The thing is, Jesus never says how long you'll have to ask, how long you'll have to knock, or how long it's going to take your personal search engine to find. The promise, though, from Jesus, is that eventually - or maybe quickly, we don't know - the door will be opened, the asker will receive, and the searcher will find. And that's where this scripture in Mark ends up, too. This is why "search" is a Healing Word.

"When they found him [that is, when they found Jesus], they said to him, "Everyone is searching for you." 

And when Jesus hears this, this is what he says. He says: "Let us go on to the neighboring towns, so that I may proclaim the message there also; for that is what I came out to do." And he went throughout Galilee, proclaiming the message in their synagogues and casting out demons.

Of course, it's a hypothetical question, but what if? What if the disciples hadn't gone searching for Jesus?
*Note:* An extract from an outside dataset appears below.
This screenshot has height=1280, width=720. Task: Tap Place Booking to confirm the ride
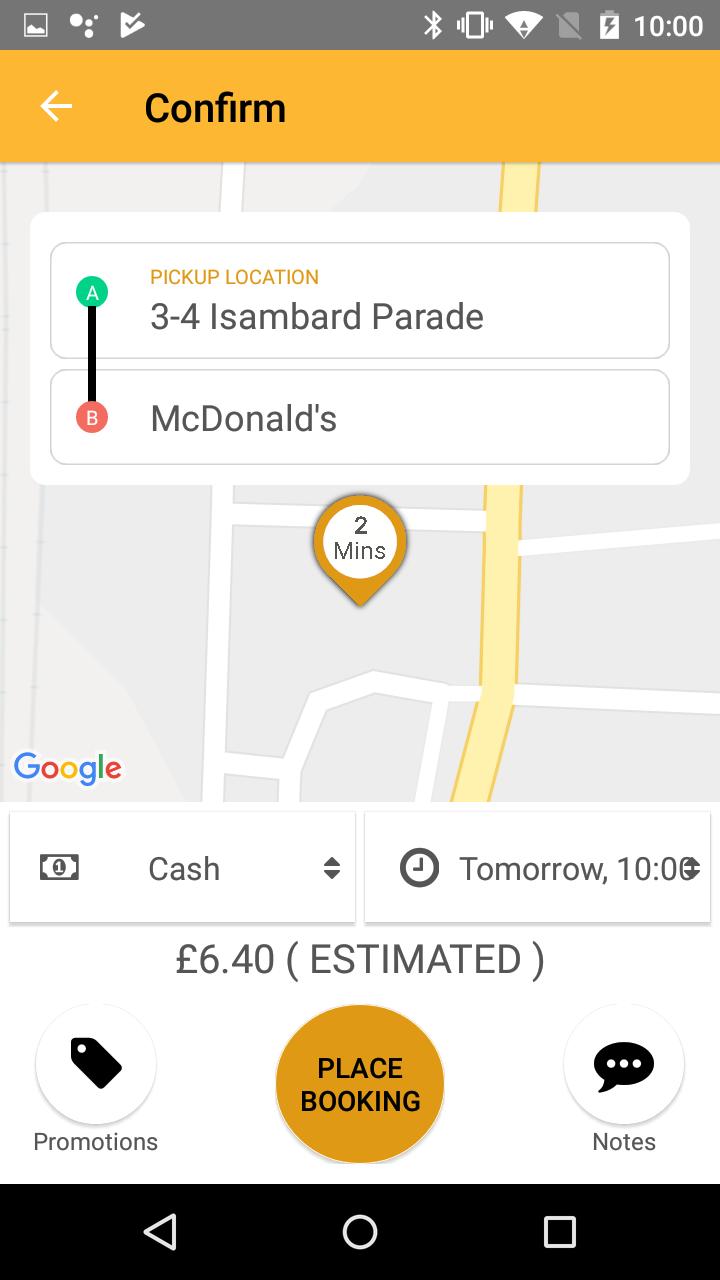360,1084
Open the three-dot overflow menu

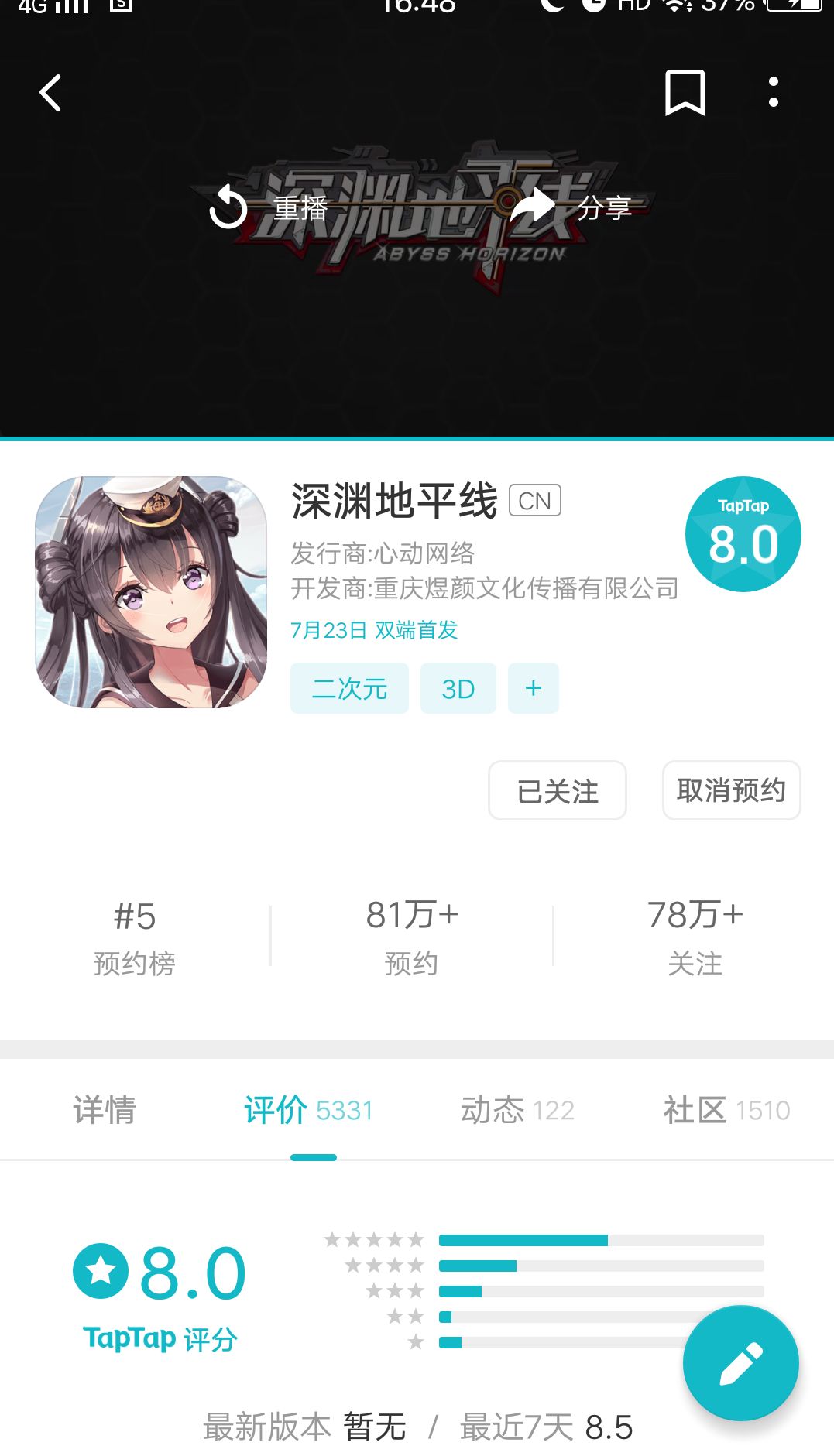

What if they hadn't gone searching for him after he had gone away to be by himself and pray? I mean, really. If your boss, or your teacher, or someone you consider your superior went away by himself or by herself to get away (perhaps to get away from you) would you want to go disturb him or her? If mom goes upstairs and locks the bedroom door, do you want to be the one who goes knocking? That's why you have a little brother. But somehow the disciples screwed up their courage and went hunting for him, and found him, and told him, "Everyone is searching for you." And then Jesus said, OK. And he went, and he taught. And he healed.

Here's the miraculous God-part of this. And I can't explain it. I don't know how it works; I just know that it does. Even if you're still searching for Jesus, even if you haven't found him to your personal satisfaction, you can still bring him to somebody else. Even if you're exasperated with God, even if your glass of faith is way less than half-full, you can still pour out what faith you do have, what you have found, by bringing Jesus to someone else. You don't have to BE Jesus; you just have to bring him to somebody who needs him. You probably know someone who's off by himself, or off by herself, in mind, or in spirit, or in body. You probably know someone who's lost, or who's lost her way, or his way. Go search for them. Go sit with them. Go take your care to them. Again, I don't know how it works, but somehow, Jesus gets the call, and somehow, he shows up, too. 

Let's pray: Jesus, everyone is searching for you. They just might not know it. Or they might not say it so directly. But they are. And we are. Help us not to settle. Help us not to find you too quickly and then give up searching anymore. Help us to search for you among the people who need your love and compassion the most. Help us to search for you by searching our own hearts, and doing the hard, but brave work of faith. In Jesus' name. Amen.